This image shows an OCI region that includes two availability domains. The region includes three virtual cloud networks (VCNs) in a hub-and-spoke topology connected by dynamic routing gateway (DRG). The VCNs are arranged here as functional layers.
  • Hub VCN: The hub VCN contains a cluster of two Fortinet FortiGate Firewall virtual machines (VMs) with one VM in each of the availability domains and cluster is in high availability mode. The hub VCN also includes FortiManager to manage FortiGate firewalls. The hub VCN includes four subnets: A management subnet, a trust subnet, an untrust subnet, and a high availability subnet.
    • The management subnet uses the primary interface (port 1) to allow end users to connect to the user interface.

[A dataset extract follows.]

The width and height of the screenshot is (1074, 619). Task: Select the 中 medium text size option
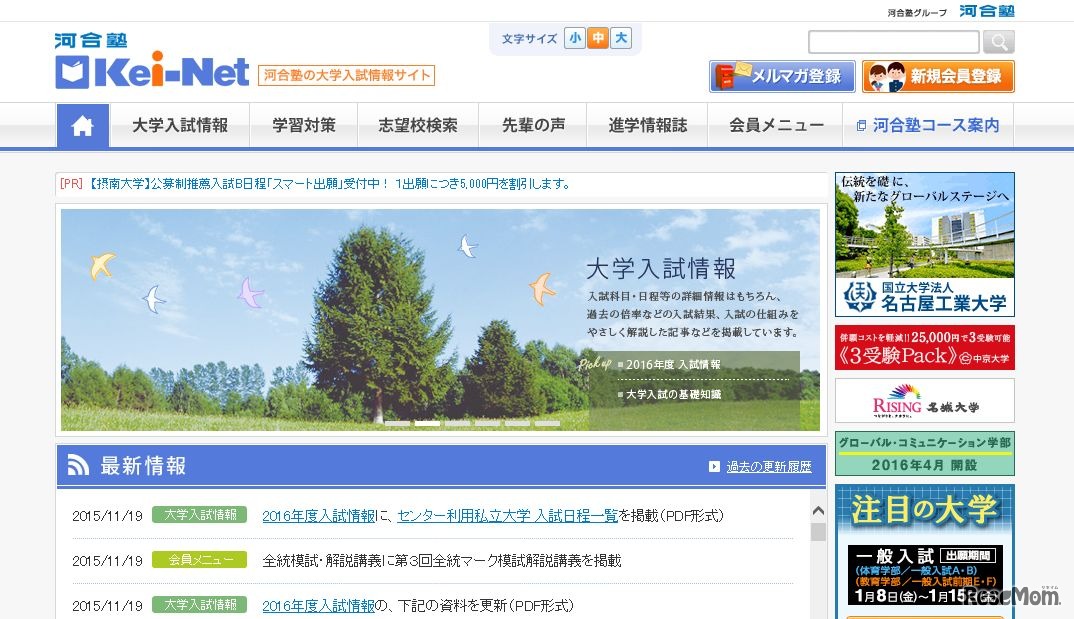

    • The untrust subnet uses a virtual second interface (port 2) for external traffic to or from the Fortinet FortiGate firewall.

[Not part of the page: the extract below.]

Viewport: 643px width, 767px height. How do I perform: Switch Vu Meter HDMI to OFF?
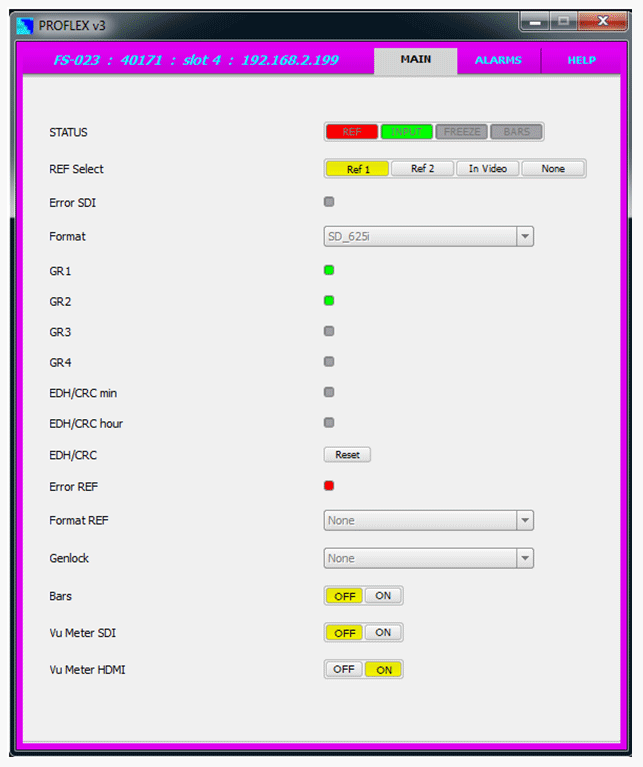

    • The trust subnet uses a third interface (port 3) for internal traffic to or from the Fortinet FortiGate firewall.
    • The high availability subnet uses the fourth interface (port 4) for high availability in a FortiGate high availability health check.
    The hub VCN includes the following communication gateways:
    • Internet gateway: Connects internet and external web clients to the Fortinet FortiGate firewall in availability domains through the untrust subnet.

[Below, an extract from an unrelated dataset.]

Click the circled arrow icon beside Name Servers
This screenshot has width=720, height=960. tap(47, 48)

    • Dynamic routing gateway: Connects the customer data center and customer premises equipment over IPSec VPN or FastConnect to the primary Fortinet FortiGate firewall in availability domain through the untrust subnet. The DRG also supports communication between VCNs. Each VCN has an attachment to dynamic routing gateway.
    • Service gateway: Connects the hub VCN to OCI Object Storage and other Oracle services for the region.
  • Web or application spoke VCN: The VCN contains at least one single subnet. A load balancer manages traffic between web or application VMs in each of the availability domains. The application tier VCN is connected to the hub VCN over dynamic routing gateway.
  • Database spoke VCN: The VCN contains a single subnet. A primary database system resides in availability domain 1 and a standby database system resides in availability domain 2. The database tier VCN is connected to the hub VCN over dynamic routing gateway.